Every line in the listing below from the one with "4. Lauf Bawue Cup in der Schweiz (184, 1053)" through the one with "struppi (78, 1283)" is to be reproduced exactly, both ends included; leave out the rest.

▶ **Supplied material**
+ + + + +

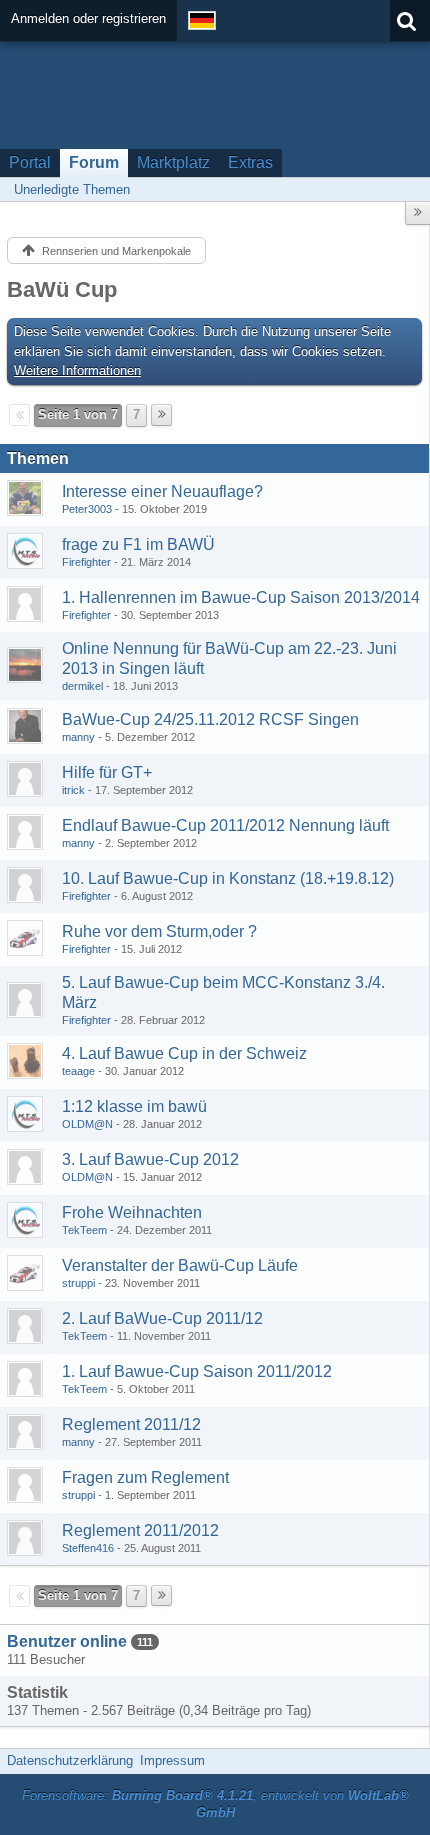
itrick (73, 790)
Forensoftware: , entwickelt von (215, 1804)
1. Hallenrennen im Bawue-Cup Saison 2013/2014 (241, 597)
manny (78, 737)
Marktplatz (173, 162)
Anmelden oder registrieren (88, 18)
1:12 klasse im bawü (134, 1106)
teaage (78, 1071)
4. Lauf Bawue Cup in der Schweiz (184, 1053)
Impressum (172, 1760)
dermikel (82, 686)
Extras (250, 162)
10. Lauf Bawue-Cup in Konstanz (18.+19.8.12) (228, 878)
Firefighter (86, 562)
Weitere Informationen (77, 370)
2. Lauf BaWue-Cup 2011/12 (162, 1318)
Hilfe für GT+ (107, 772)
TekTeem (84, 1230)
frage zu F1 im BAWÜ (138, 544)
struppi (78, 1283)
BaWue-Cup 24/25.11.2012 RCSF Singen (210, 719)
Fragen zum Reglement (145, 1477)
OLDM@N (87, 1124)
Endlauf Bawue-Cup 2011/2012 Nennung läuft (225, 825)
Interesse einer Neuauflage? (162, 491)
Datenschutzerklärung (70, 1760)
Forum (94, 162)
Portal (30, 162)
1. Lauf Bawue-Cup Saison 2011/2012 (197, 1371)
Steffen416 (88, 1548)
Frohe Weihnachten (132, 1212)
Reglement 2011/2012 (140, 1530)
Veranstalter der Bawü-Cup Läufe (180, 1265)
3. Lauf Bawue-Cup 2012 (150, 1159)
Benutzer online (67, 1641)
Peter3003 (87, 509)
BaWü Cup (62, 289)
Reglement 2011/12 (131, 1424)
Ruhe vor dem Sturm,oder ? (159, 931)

+ + + + +

▶ **Task response**
4. Lauf Bawue Cup in der Schweiz (184, 1053)
Impressum (172, 1760)
dermikel (82, 686)
Extras (250, 162)
10. Lauf Bawue-Cup in Konstanz (18.+19.8.12) (228, 878)
Firefighter (86, 562)
Weitere Informationen (77, 370)
2. Lauf BaWue-Cup 2011/12 (162, 1318)
Hilfe für GT+ (107, 772)
TekTeem (84, 1230)
frage zu F1 im BAWÜ (138, 544)
struppi (78, 1283)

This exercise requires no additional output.